Summary of results from longitudinal studies with population-based samples regarding the relationship between DHEAS and health or survival
The evidence to date suggests that endogenous DHEAS is related to health outcomes for men, but not women, in both Western and non-Western populations. Numerous researchers have speculated that the apparent sex differences may result from differences between men and women in health-related behaviors (e.g., smoking or drinking) or cardiovascular risk factors (Barrett-Connor et al., 1986
; Mazat et al., 2001
). However, we find no evidence to support these hypotheses. Thus, we are left with vague explanations, similar to those proposed by others, pertaining to potential sex differences in DHEAS concentration and excretion rates, as well as differences between men and women in hormonal metabolism and sex steroid environments (Mazat et al., 2001
; Nafziger et al., 1991
; Ravaglia et al., 1996
; Trivedi and Khaw, 2001
Limitations of the present study include the shortness of the follow-up period and reliance on serum DHEAS measured at one point in time.
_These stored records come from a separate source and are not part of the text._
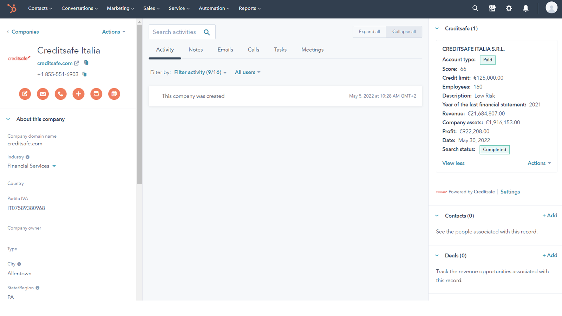Screen dimensions: 562x316
Task: Collapse the About this company section
Action: tap(8, 119)
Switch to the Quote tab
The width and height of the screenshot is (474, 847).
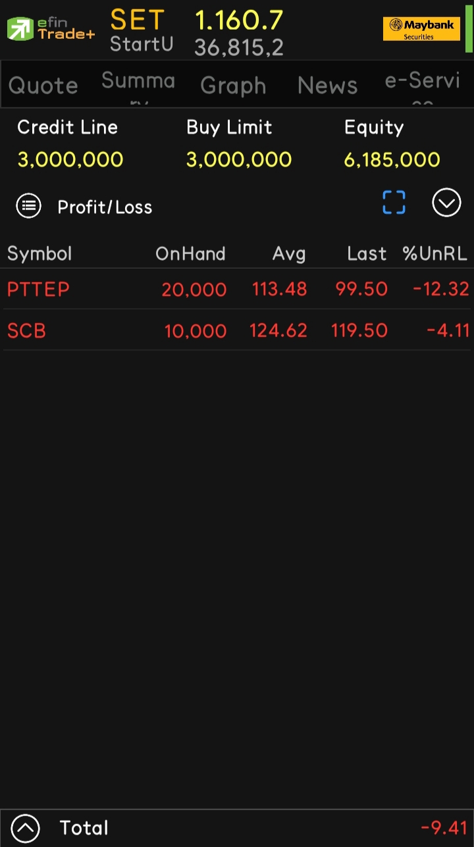(43, 85)
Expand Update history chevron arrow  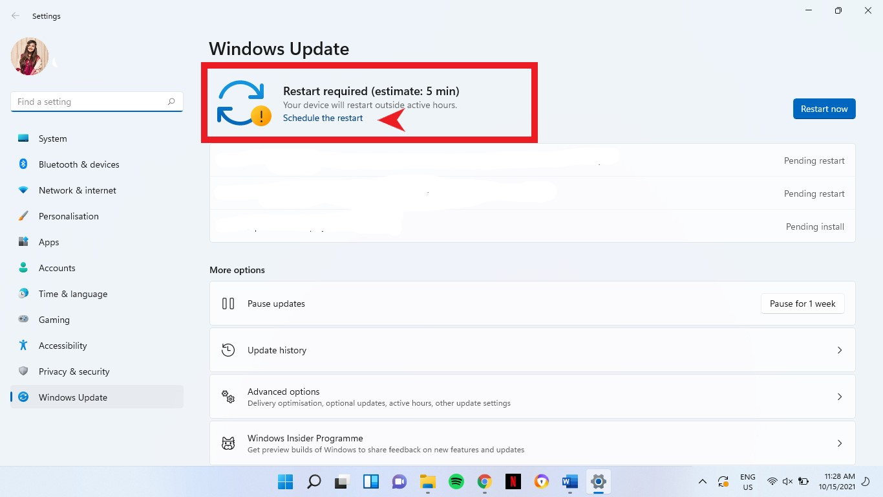pyautogui.click(x=839, y=350)
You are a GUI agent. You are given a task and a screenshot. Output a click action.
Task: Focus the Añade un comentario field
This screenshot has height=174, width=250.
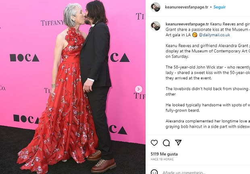tap(206, 172)
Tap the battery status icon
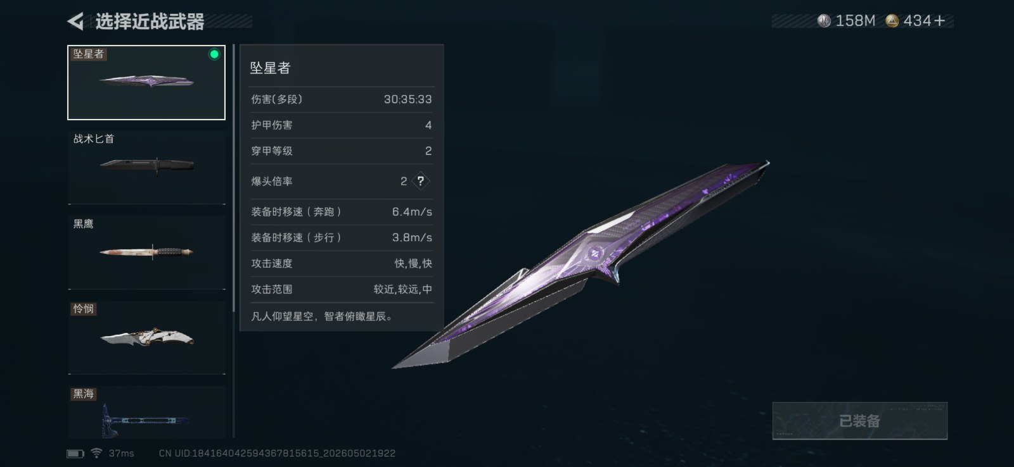Screen dimensions: 1014x467 [x=75, y=453]
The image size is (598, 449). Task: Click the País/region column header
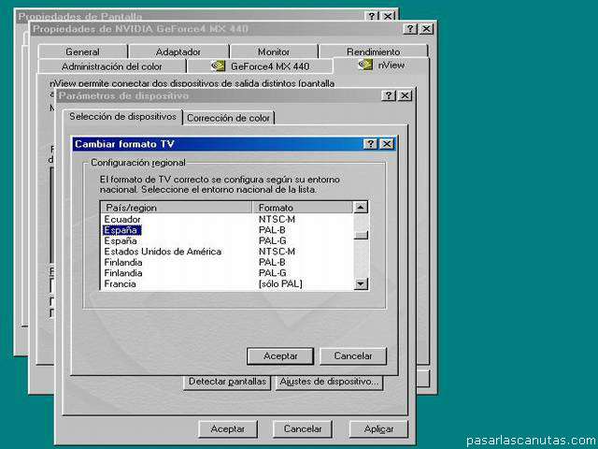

The latter issue is of particular concern because concentrations of DHEAS differ from those of DHEA and because measured concentrations of DHEA(S) are likely to depend on the type of assay and vary over time (Nafziger et al., 1991
; Yaffe et al., 1998
). Future waves of SEBAS will provide a second measurement of DHEAS in 2006–2007, additional biomarkers, and information pertaining to health and survival in subsequent years. These data will permit more sophisticated analyses that distinguish between the effects of DHEAS on changes in health and those of illness on changes in DHEAS over a longer time interval. Despite the potential advantages of this type of study, more in-depth biomedical analysis will be required to enhance our understanding of the marked reductions in adrenal secretion of DHEA(S) with advancing age, the mechanisms that result in such a broad range of physiological effects, and how and why these effects differ between men and women.